Weights computed by estimator aggregation.

Table 1

Parameters of the local and multiscale mixture model used in LGMCA and PolGMCA.

3. Numerical experiments

3.1. Simulations and experimental protocol

Simulations

By the end of 2015, the Planck satellite will provide the finest observations of the polarized sky in the frequency range 30–353 GHz. We naturally propose evaluating the proposed component separation method with simulated polarized Planck data. For that purpose, we will make use of simulations generated with the Planck Sky Model (PSM)1 in Delabrouille et al. (2013).

PSM simulations.

The PSM includes the best of the current knowledge of most polarized astrophysical signals and foregrounds, as well as simulated instrumental noise and beams. In detail, the simulations were obtained using the publicly available PSM version 1.7.8 with the following details.

  • Frequency channels: the simulated data are composed of the seven LFI and HFI channels at frequencies of 33,44,70,100,143,217, and 353 GHz. The frequency-dependent beams are perfect isotropic Gaussian PSFs with a FWHM ranging from 5 arcmin at 217 and 353 GHz to 33 arcmin at 33 GHz. These simulations do not account for the effect of the scanning strategy adopted by full-sky surveys; indeed, these survey strategies are similar to producing non-isotropic and spatially varying beams, which are more elongated in the scanning directions.

  • Instrumental noise: the sky coverage is not uniform and homogeneous, since some areas are more frequently observed than others. The noise statistics (i.e., noise variance map for each frequency channel) are assumed to be known accurately and consistent of the Planck noise variance maps. The simulations account for the inhomogeneity of the noise statistics, but not for its correlation along the scanning direction. Noise is assumed to be uncorrelated.

  • Cosmic microwave background: the CMB map is a correlated random Gaussian realization entirely characterized by its T,E, and B power spectrum and T-E cross-spectrum. In the simulations, the CMB intensity and polarization power spectra and cross-spectra are generated according to the Λ-CDM model derived from the Planck 2013 results. The simulated CMB is Gaussian, and no non-Gaussianity (e.g., lensing, ISW, fNL) has been added. The simulated polarized CMB maps are free of B mode.

  • Point sources: infrared and radio sources were added based on existing catalogs at that time. In the PSM, polarized point sources are attributed a random polarization degree and uniformly random polarization angle.
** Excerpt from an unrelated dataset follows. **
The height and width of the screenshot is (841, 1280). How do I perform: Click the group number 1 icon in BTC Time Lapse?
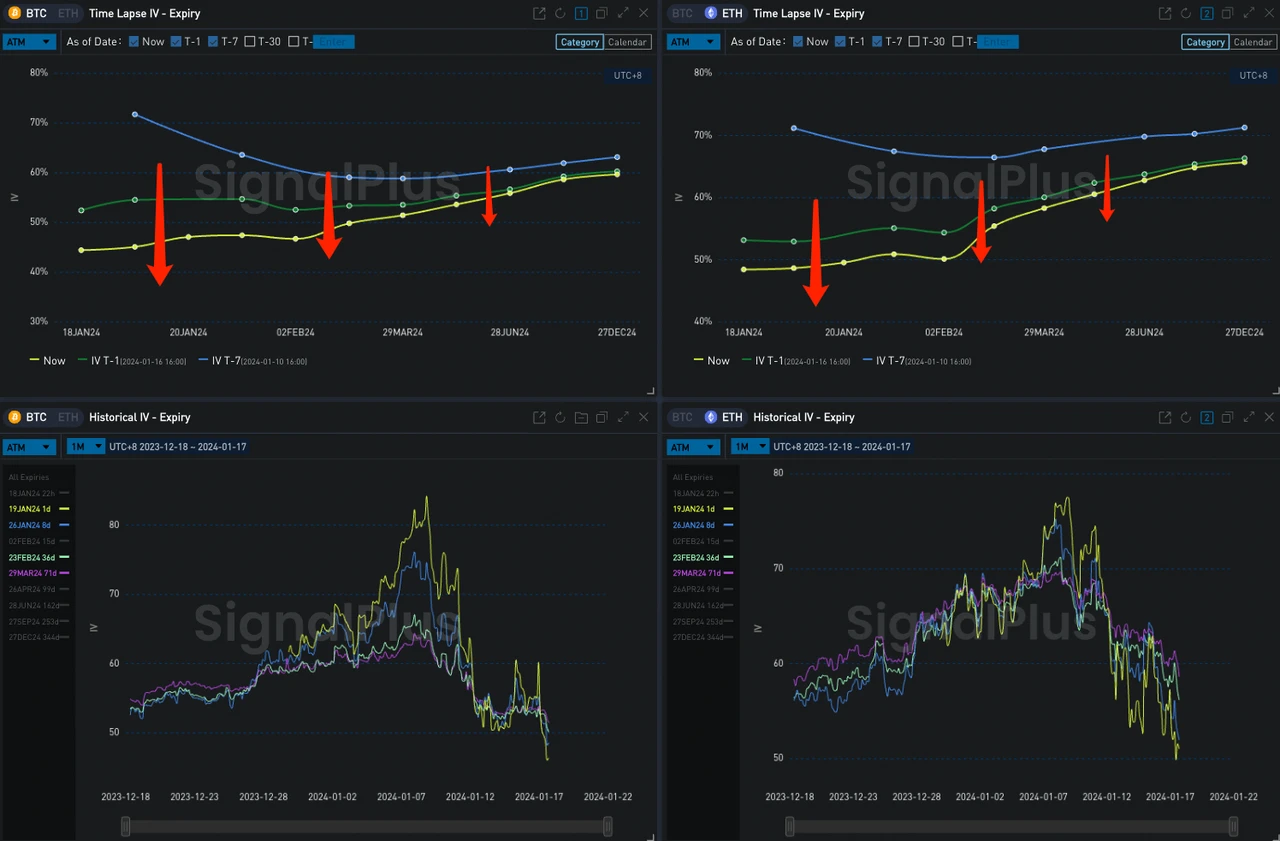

The Galactic polarization models, which are composed of the dust and synchrotron emissions. These emissions are based on the PSM mamd2008 model Miville-Deschênes et al. (2008) that is parameterized by the intrinsic polarization fraction. By default, it is set to 15% to match the WMAP data.

More precisely,

  • Polarized dust emissions: the polarization of Galactic thermal dust emission is due to the partial alignment of elongated dust grains with the Galactic magnetic field. It is poorly known, however; the current PSM simulations are an extrapolation from the thermal dust intensity. The emission of the thermal dust is modeled by a graybody emission law. PSM simulations have been shown to agree well with the Archeops observations of polarized dust (Ponthieu et al. 2005) and WMAP 94 GHz measurements.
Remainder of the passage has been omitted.